Note that the histogram, which only shows the measured risetime values that meet the filter criterion, now has a ‘hole’, shown in Figure 14, where it has excluded all the measured values inside of the Filter limits.

Scan Histogram allows the user to see the range and distribution of measured values. You can determine worst case values over a large number of measurements.

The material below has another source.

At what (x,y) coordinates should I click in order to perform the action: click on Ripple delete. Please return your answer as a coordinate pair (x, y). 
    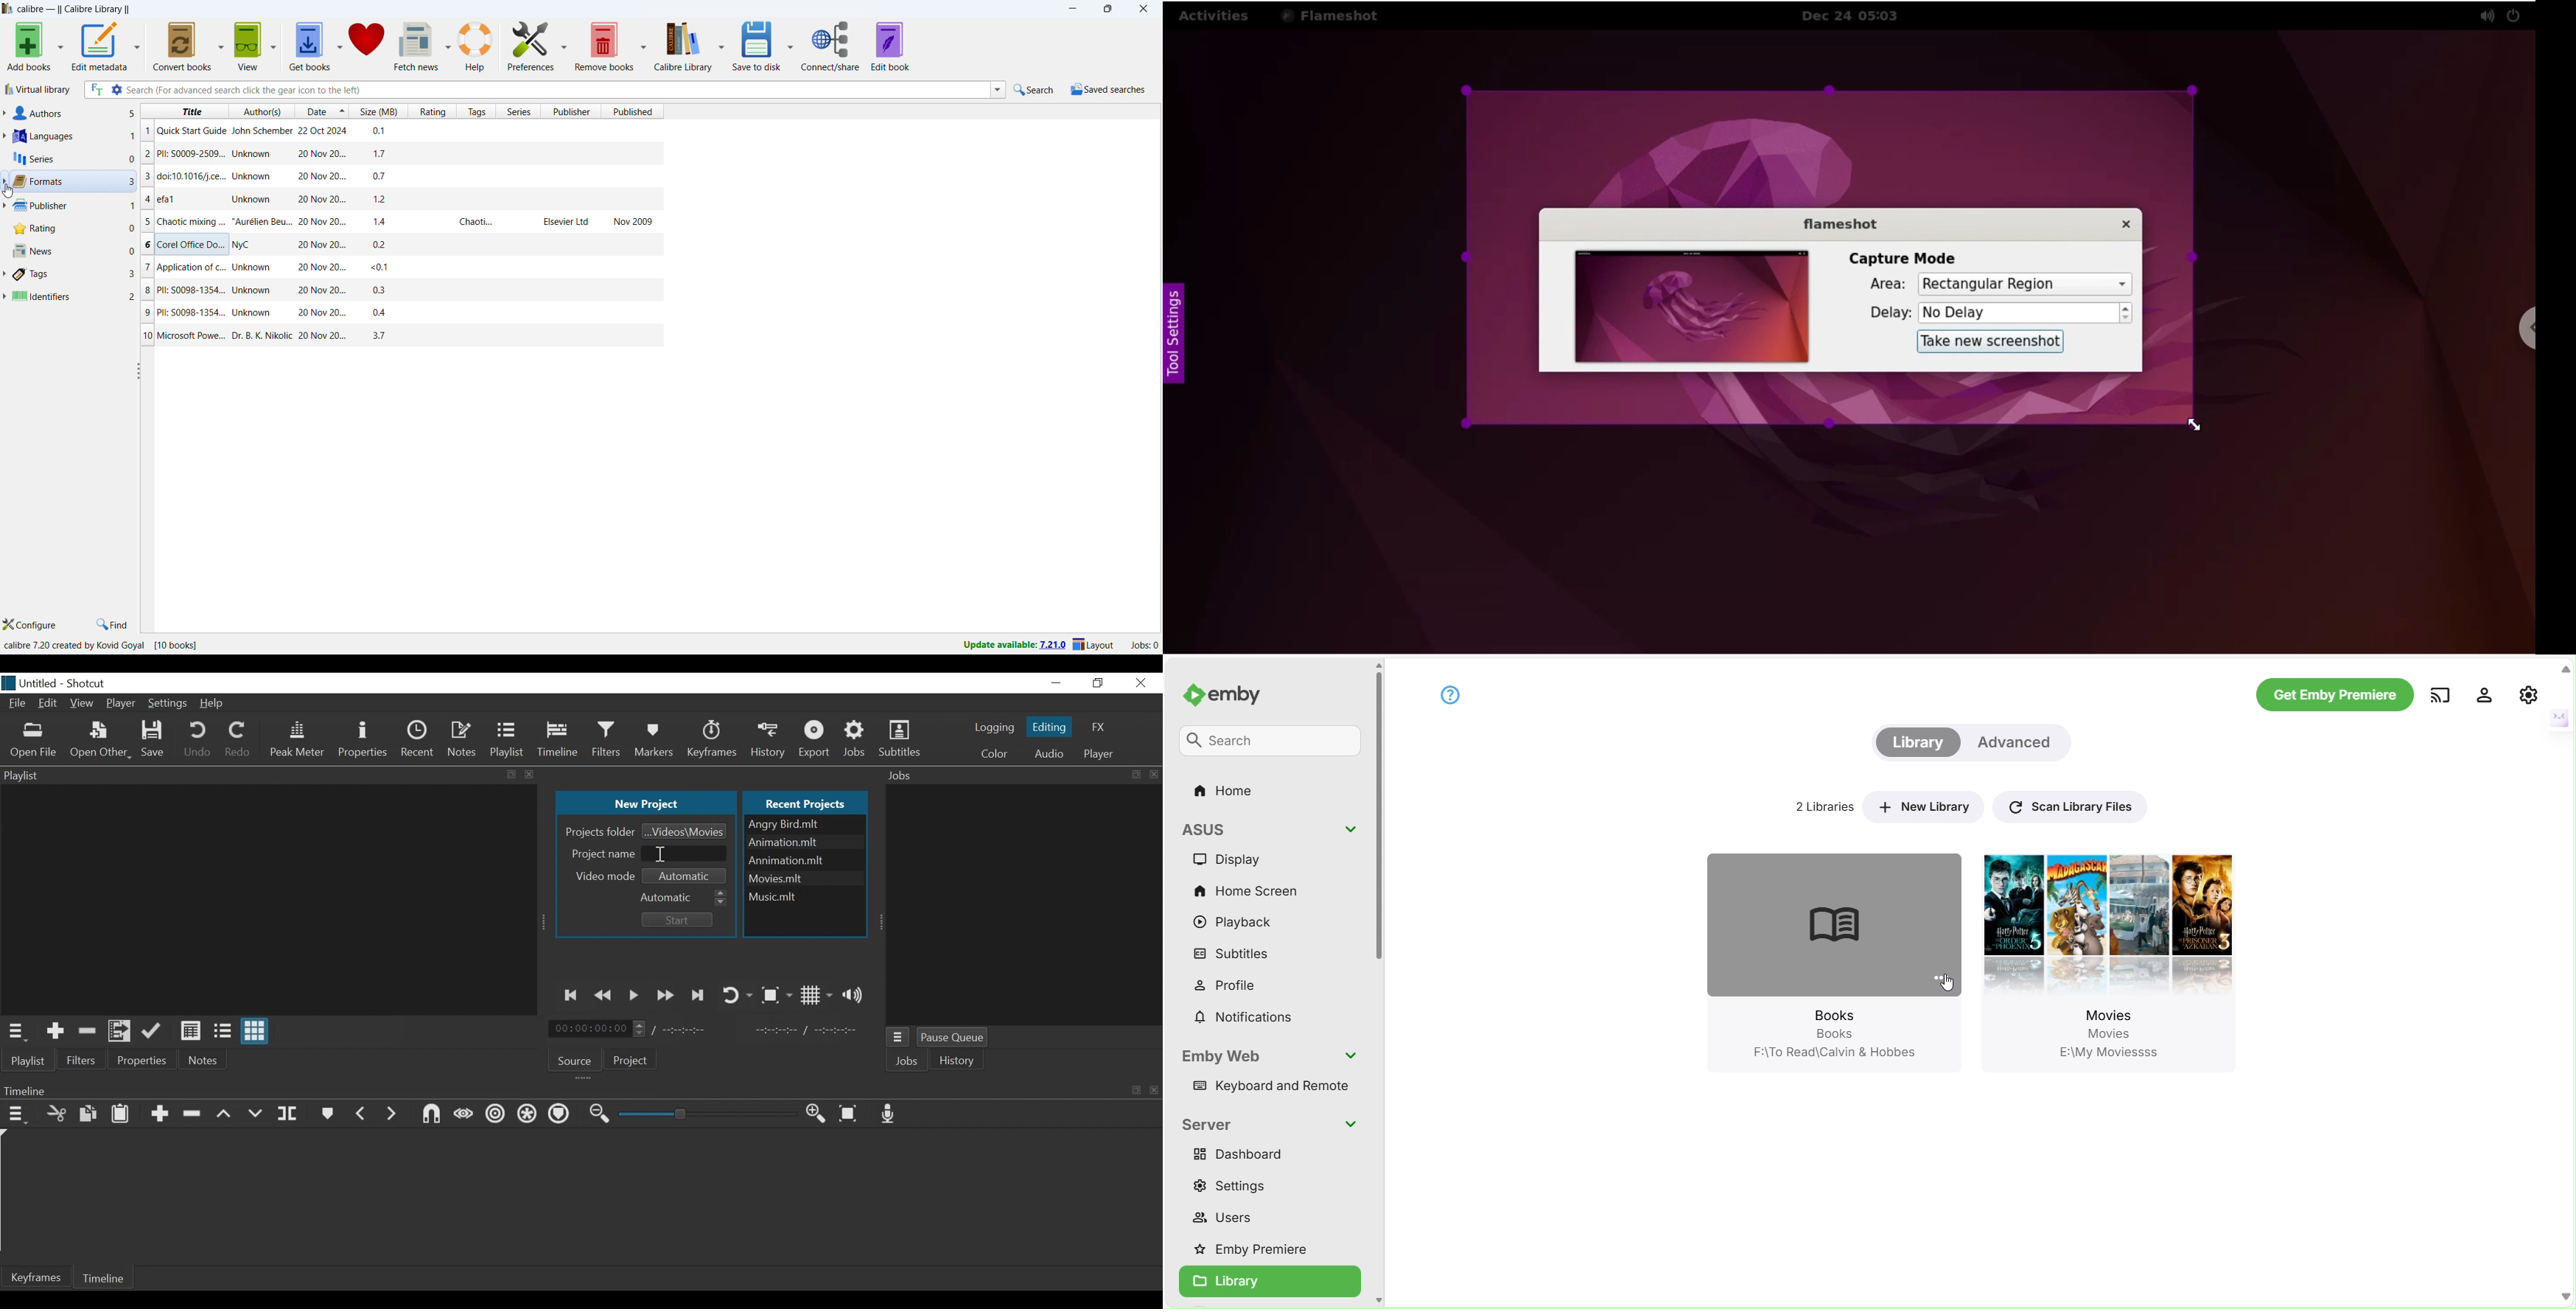
    Looking at the image, I should click on (194, 1114).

Spend some time trying other filter methods and see what effect they have on the Scan Histogram display. When you are finished turn off the Scan Histo trace by unchecking the Trace On box in the Scan Histo dialog box.

Figure 14:

The Scan histogram showing only the values that meet the Filter requirements

The final WaveScan feature we will investigate is ScanOverlay. This is a persistence display of all the measured edges that meet the Filter Limit criteria. ScanOverlay is turned on by checking the Overlay check box in the WaveScan dialog box as shown in Figure 15.

Figure 15:

Turn on ScanOverlay by clicking or touching the Overlay check box in the WaveScan dialog

Figure 16:

The scan overlay showing the gap cuased by only taking risetime values outside a range

ScanOverlay shows all the pulses that meet the filter criteria. If you look closely at the ScanOverlay trace in Figure 16 you will note that there is a gap between traces from about 10% to 40% of the pulse height. Remembering that we excluded all risetimes within a standard deviation from the mean, we eliminated traces with those risetimes from the overlay and we can see the resulting gap. ScanOverlay allows you to see differences in traces, even those as subtle as this one.

This completes this ten minute tutorial.